А мама тем временем продолжала свою артистическую карьеру, пробовалась на маленькие роли в фильмах студии Билланкур. Я еще не ходил в школу, и Виолетт брала меня с собой, а в ожидании своей очереди читала мне тексты… О, конечно же не поэтические тирады, вот уж чего не было, того не было, — нет, коротенькие фразы, такие же убогие, как и та роль, которую ей предстояло играть: «Месье поручил мне передать мадам, что не ужинает с нею сегодня вечером»… Мелкие, ничего не значащие фразы, но для шестилетнего мальчишки слушать, как его мама, переодетая в наряд горничной, повторяет сто раз подряд важную для нее реплику, вкладывая в повторы всю душу… — это было просто убойно! Мы возвращались домой в трамвае, и, отражаясь в моих восхищенных глазах, Виолетт, должно быть, видела себя такой же красавицей, как самые знаменитые актрисы того времени: Мишлин Прель, Габи Морлей…

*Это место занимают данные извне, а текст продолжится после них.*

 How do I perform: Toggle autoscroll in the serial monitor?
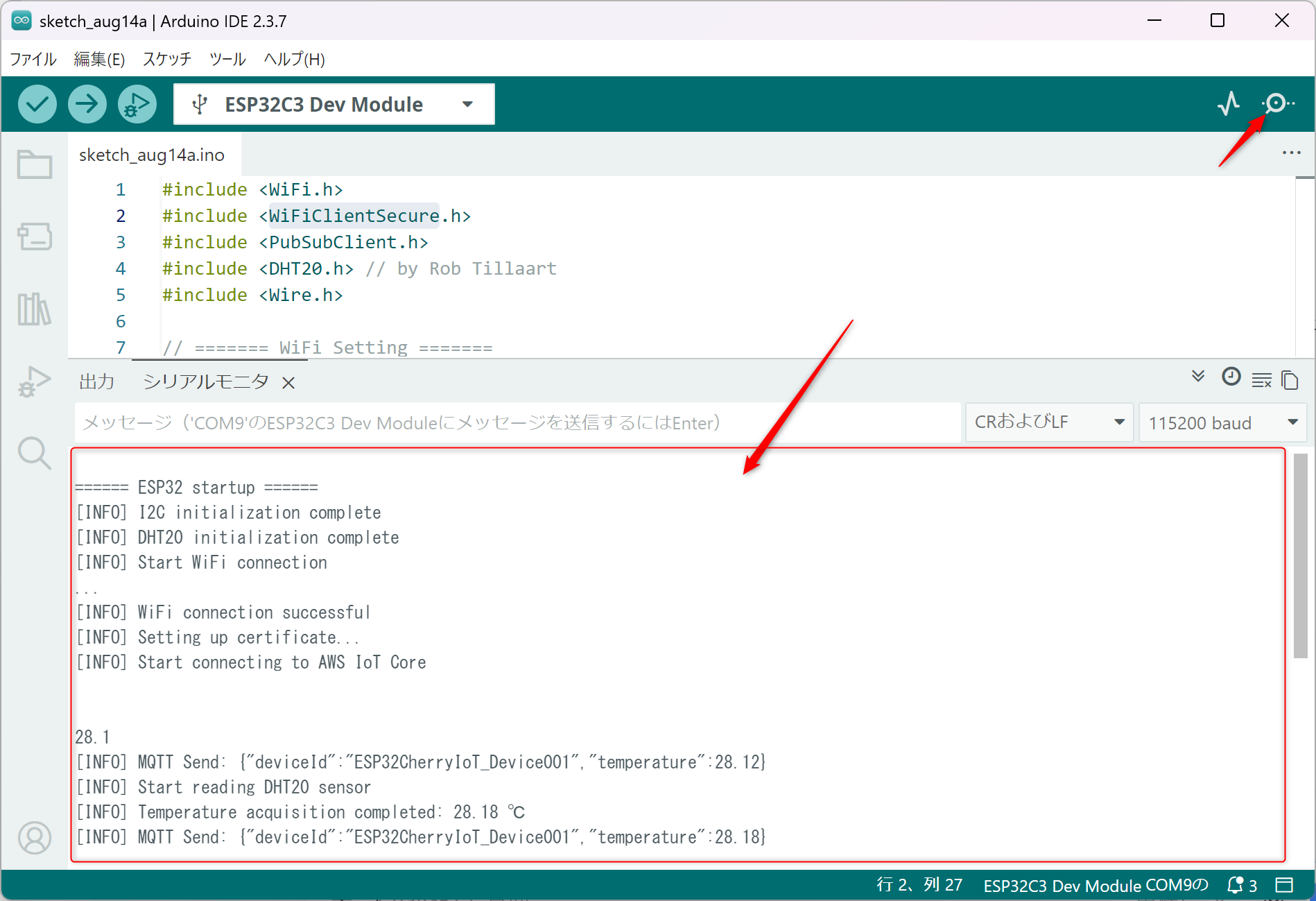1198,377
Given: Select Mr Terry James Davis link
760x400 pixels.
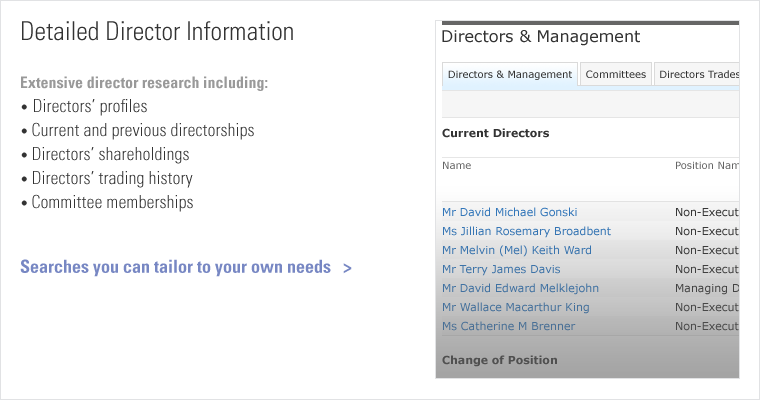Looking at the screenshot, I should pyautogui.click(x=501, y=269).
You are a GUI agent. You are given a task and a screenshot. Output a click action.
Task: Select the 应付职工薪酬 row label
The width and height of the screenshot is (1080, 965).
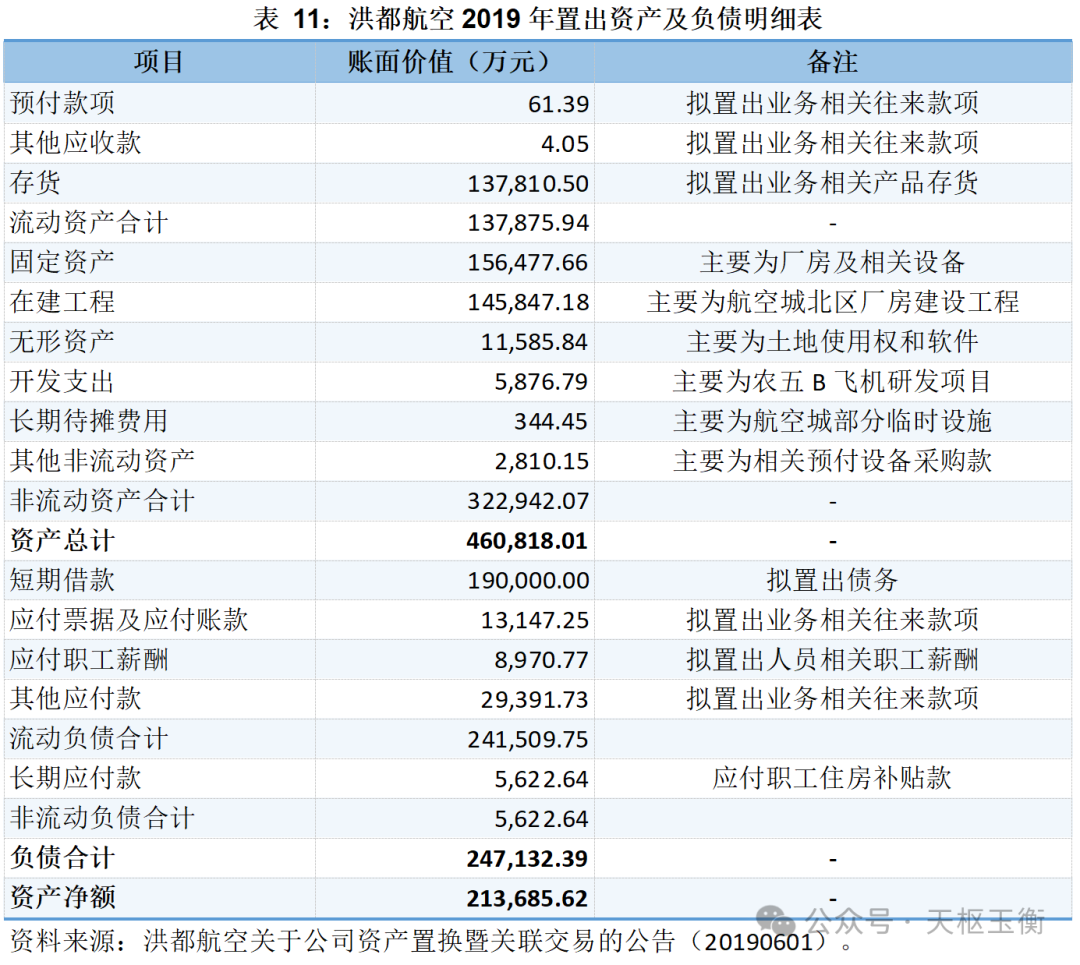[89, 660]
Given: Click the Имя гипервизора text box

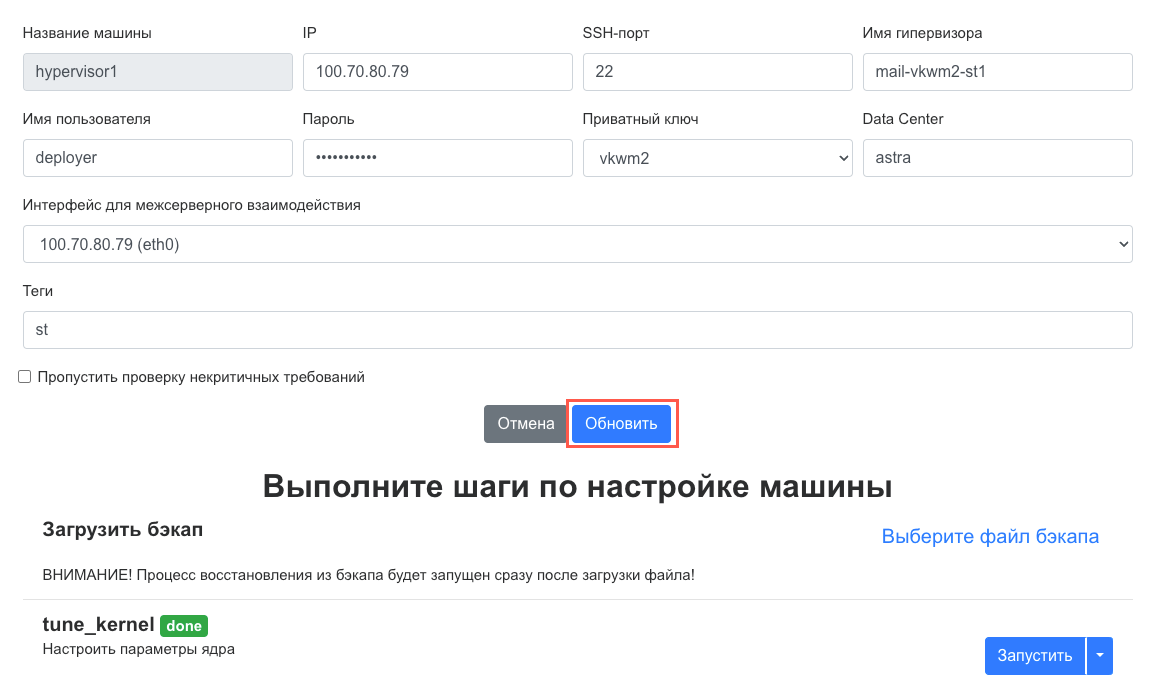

Мамина подружка, Эвелин Ламбер, часто провожала нас до городской черты. Она называла маму «мой кроличек», чего я никак не мог понять. Почему — кролик? Разве моя красавица мама похожа на кролика? Эвелин была довольно развязной блондинкой, но дружить умела по-настоящему, как умеют русские — на жизнь и на смерть. Если ей кто-то нравился, она окружала его заботой, она шла ва-банк, она проявляла непомерную нежность и предупредительность, и также истово, тигрица да и только, бросалась на защиту своих подопечных. Взять в толк, отчего это моя мама никому не известна, ей никак не удавалось, и она постоянно выталкивала подругу вперед, призывая ее работать локтями и вообще пошевеливаться.
— Нужно уметь пользоваться всем, чем Мадам Природа тебя снабдила, мой кроличек, — учила Эвелин маму. — Ты, с твоей грустной мордашкой и слезами всегда наготове, ничем не хуже этой Морган, да какое там, ты в миллион раз лучше, слушай, тебе надо познакомиться с Жанно (она имела в виду Жана Габена), ты в его вкусе, это точно!
Папа терпеть не мог Эвелин, изо всех сил работавшую под Арлетти, да и вообще не слишком любил киношников, считая их трепачами и позерами, у которых только и есть, что смазливые физиономии. А вот с монмартрским народом он, наоборот, чувствовал себя в своей тарелке и оставался одним из столпов группы вплоть до самого ее развала в войну, когда пришли немцы. Беспощадная ирония Марселя Эме или злой юмор Луи-Фердинанда Детуша приводили его в восторг. Он захаживал к художнику Жену Полу на авеню Жюно. Праздники у Жежена славились по всему Парижу — здесь пили, здесь устраивали схватки, здесь ненавидели попов и ослов любого рода… Все это напоминало цирк, но затевалось не ради смеха.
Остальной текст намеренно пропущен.